UC San Diego

The antimalarial resistance arms race is alive and well. In 2022, the Plasmodium genus of parasites were responsible for 249 million cases of malaria, 608,000 of which were fatal (WHO, 2023). This increase in cases is attributed to lack of an effective vaccine and restricted access to preventative and treatment measures coming after the COVID-19 pandemic, but especially to the ongoing development of antimalarial resistant parasites. Thus, there is a dire need to create medicines that possess novel modes of action. And if malaria were ever to be eradicated, we need those that inhibit parasite growth at every stage of their life cycle. So, how do we know which compounds exhibit antimalarial activity in a novel way?

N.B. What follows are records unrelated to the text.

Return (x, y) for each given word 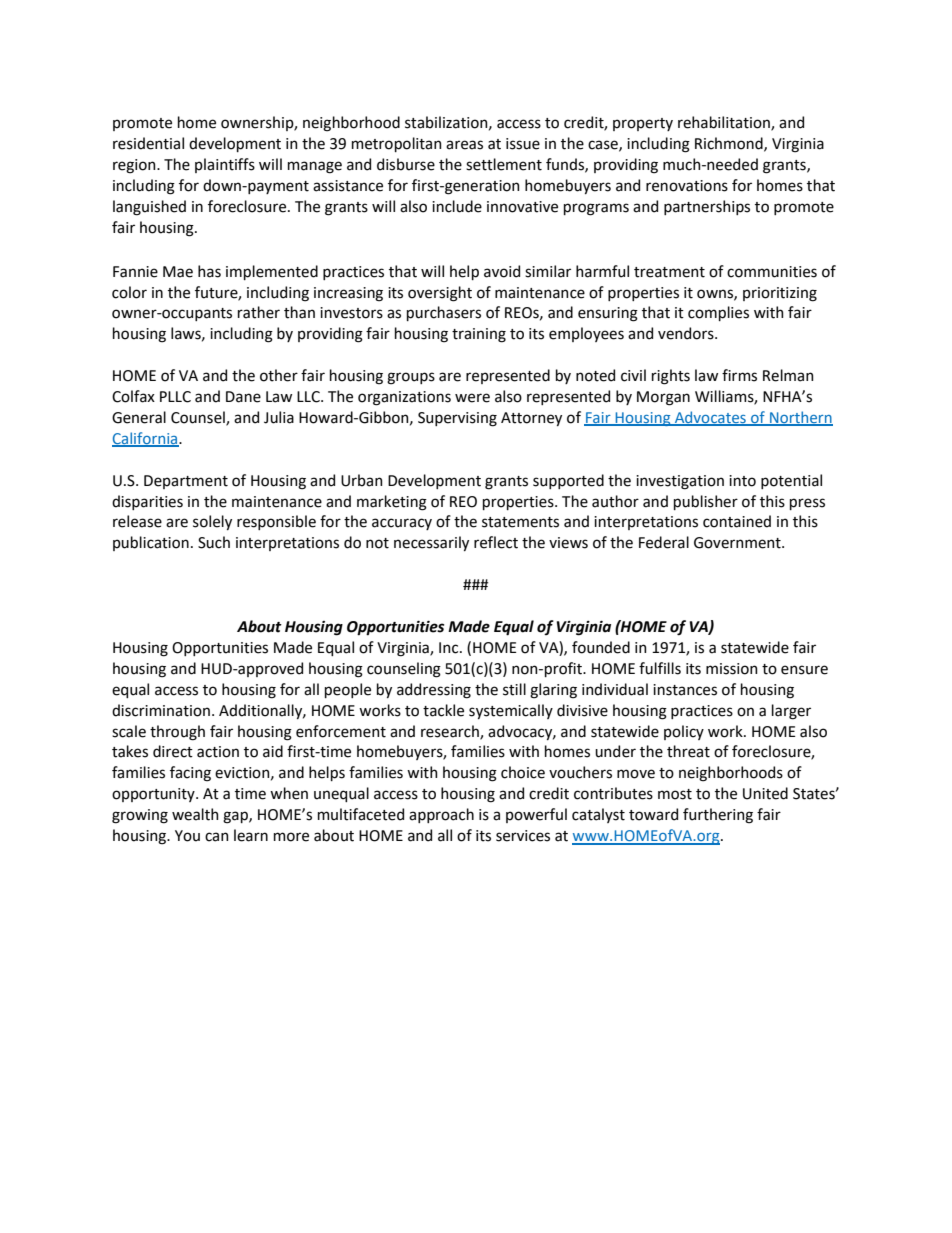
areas (464, 145)
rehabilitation (725, 123)
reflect (496, 542)
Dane (243, 397)
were (472, 398)
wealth (195, 814)
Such (214, 542)
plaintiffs (225, 165)
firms (739, 375)
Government (738, 543)
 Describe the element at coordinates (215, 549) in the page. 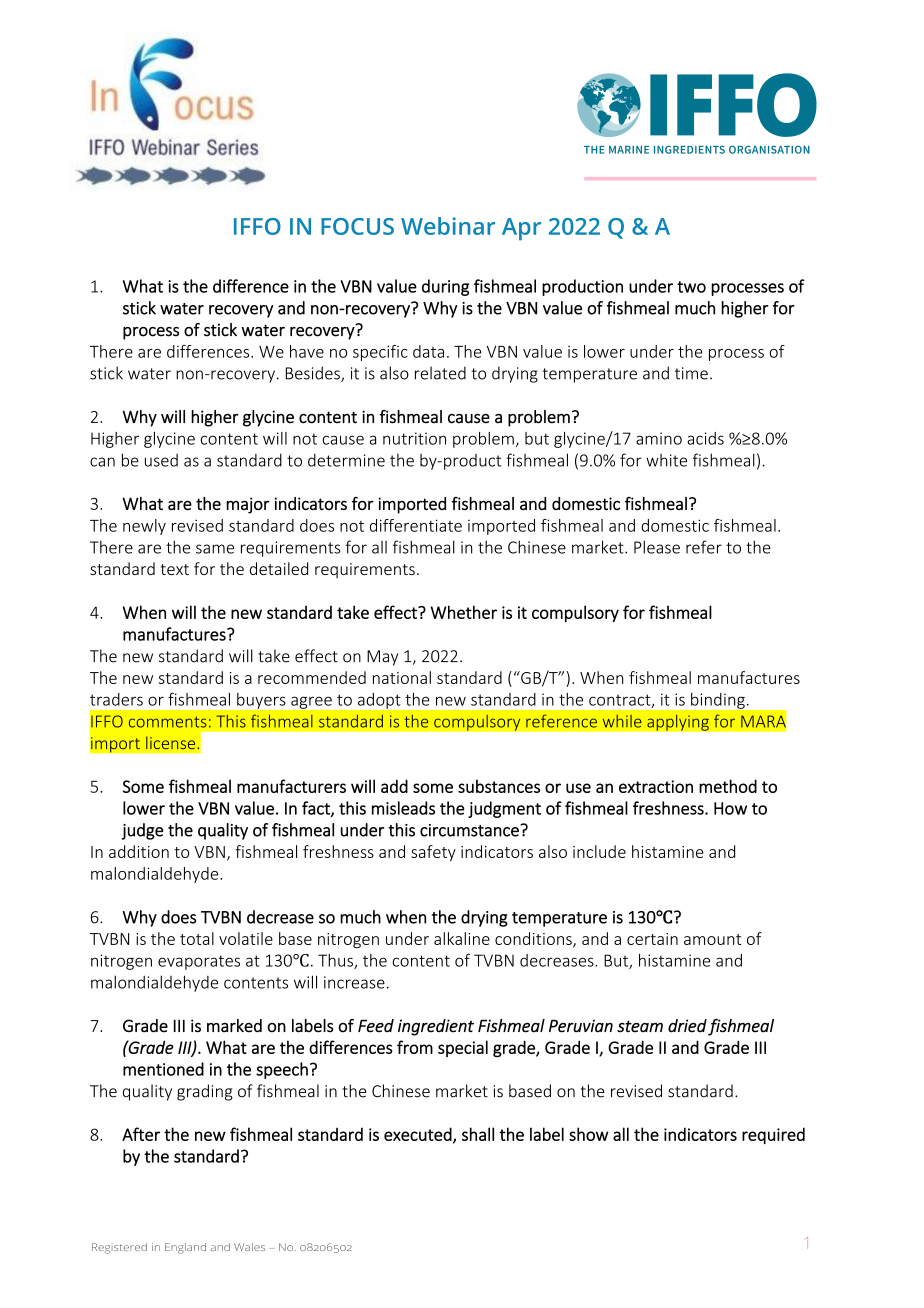

I see `same` at that location.
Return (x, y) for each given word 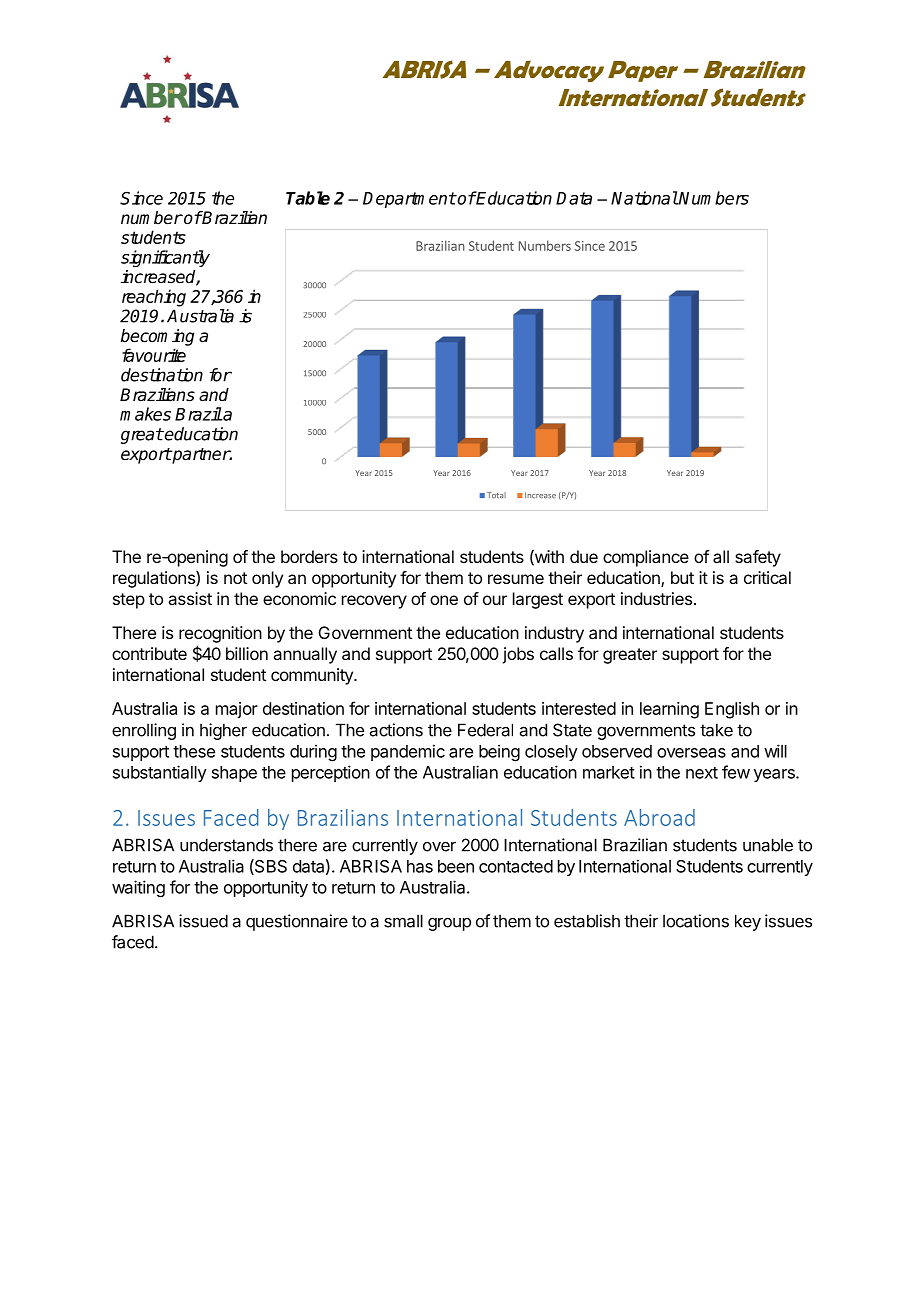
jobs (518, 655)
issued (203, 921)
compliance (646, 558)
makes (145, 414)
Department (409, 200)
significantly (165, 258)
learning (669, 710)
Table (308, 198)
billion (247, 653)
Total (496, 495)
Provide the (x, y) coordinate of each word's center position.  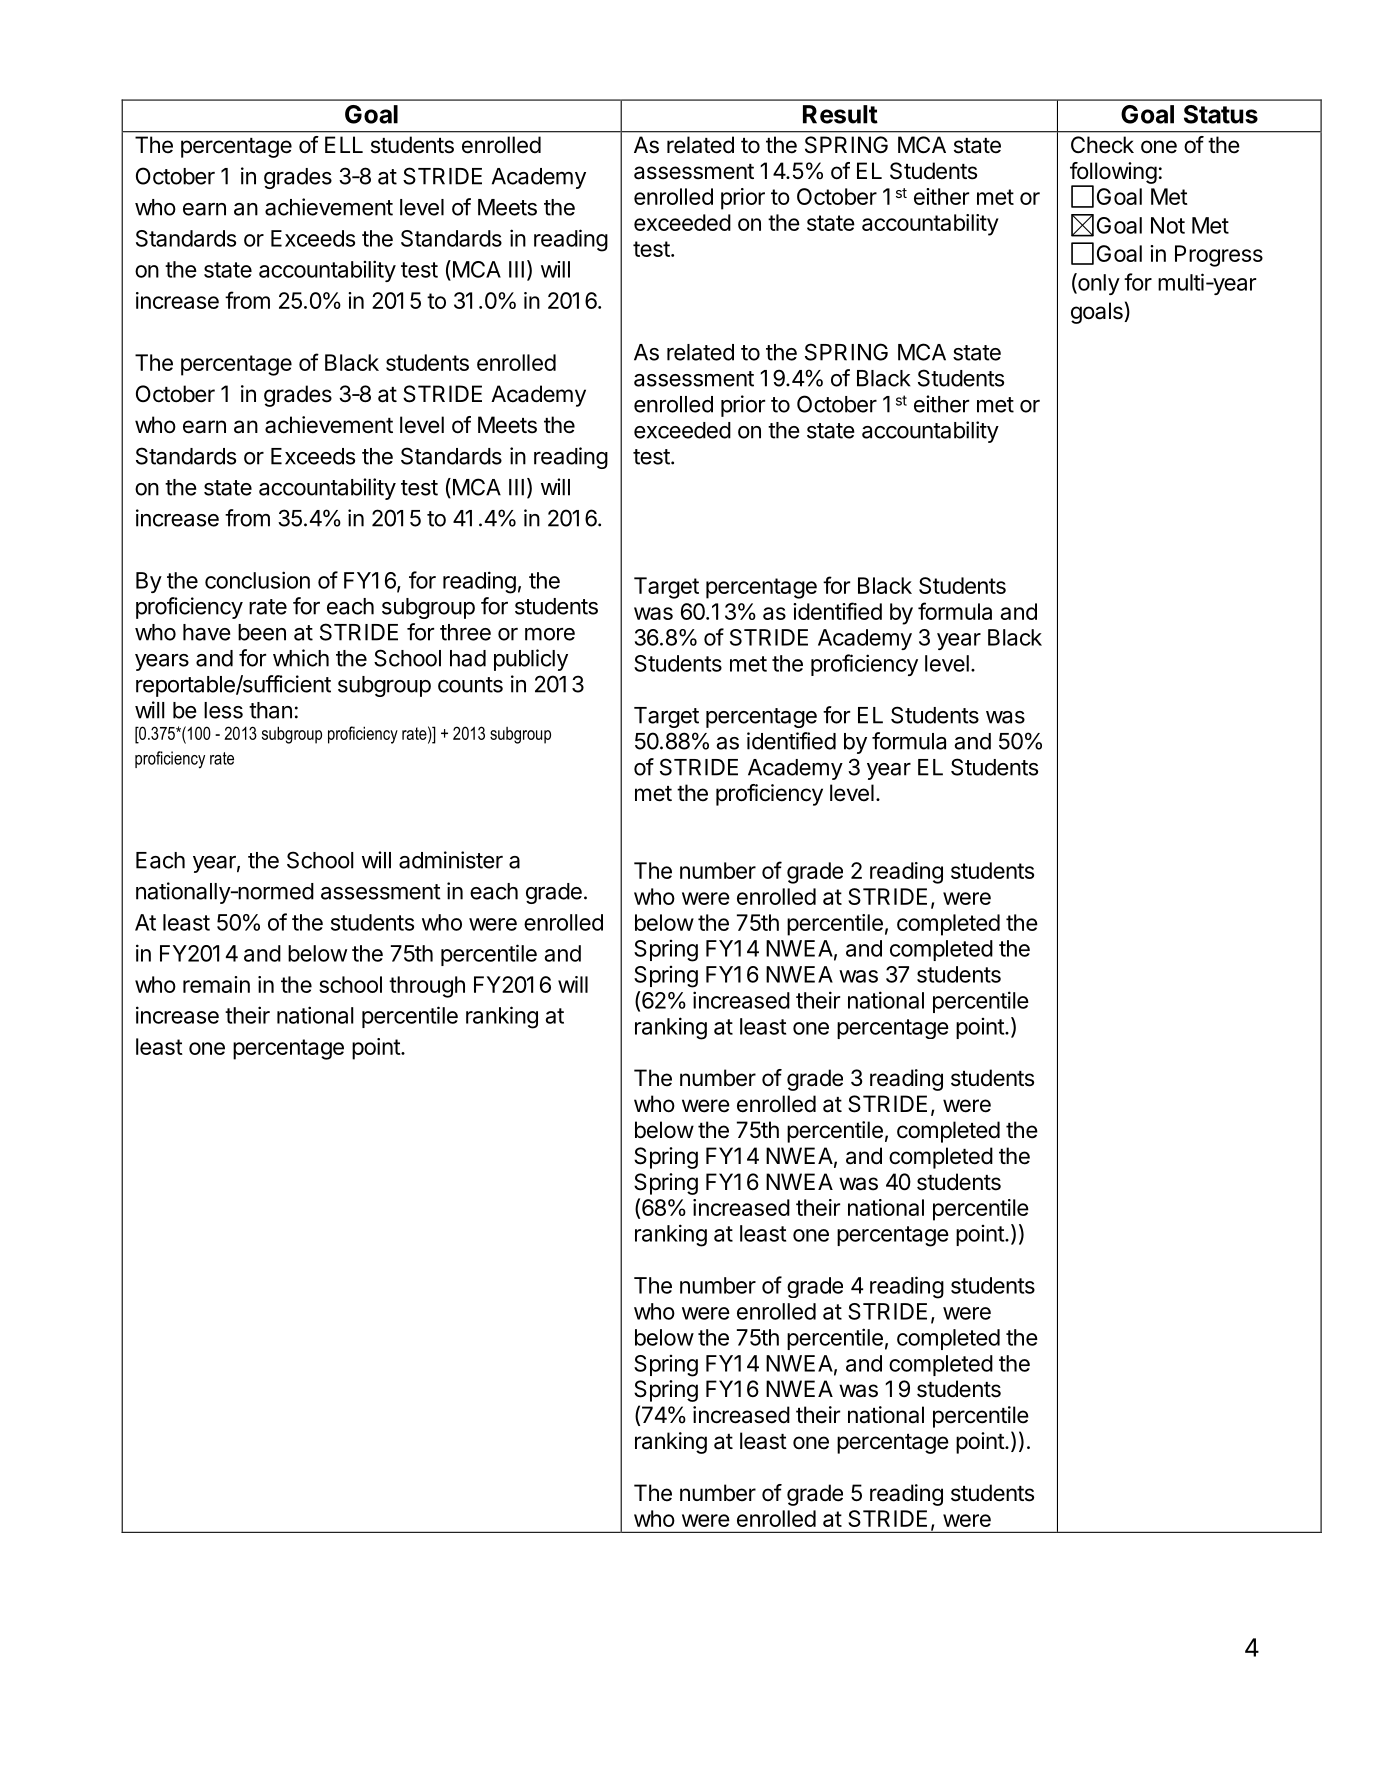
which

This dissertation highlights and applies strategies of antimalarial target identification. Chapter 1 describes omics approaches: in-vitro evolution and whole genome analysis, proteomic affinity chromatography, cellular thermal shift assay, metabolomic profiling. Chapter 2 uses these methods on imidazolopiperazines, a new class of antimalarials that possess a novel mode of action and are active against multiple stages of the parasite life cycle. Previous work evolving parasites against the GNF179 analog only presented multidrug resistance mechanisms; metabolomic profiling with the KAF156 analog did not present clear perturbations. Using proteomic affinity chromatography, thermal shift assay, and surface plasmon resonance, we identify GNF179 interaction with a putative dynamin-like GTPase. Having only been predicted to be essential in parasites, we also confirm that it is an essential P. falciparum gene via conditional knockdown. Molecular docking and GTPase activity assay suggest imidazolopiperazine binding to the N-terminal GTPase domain, yet a nonsense mutation that removes residues from the C-terminal end confers resistance. In Chapter 3, we investigate the significance of the transmembrane domains and C-terminal tail of this GTPase protein to imidazolopiperazine interaction. Through this research, we can better guide imidazolopiperazine development and anticipate resistant alleles.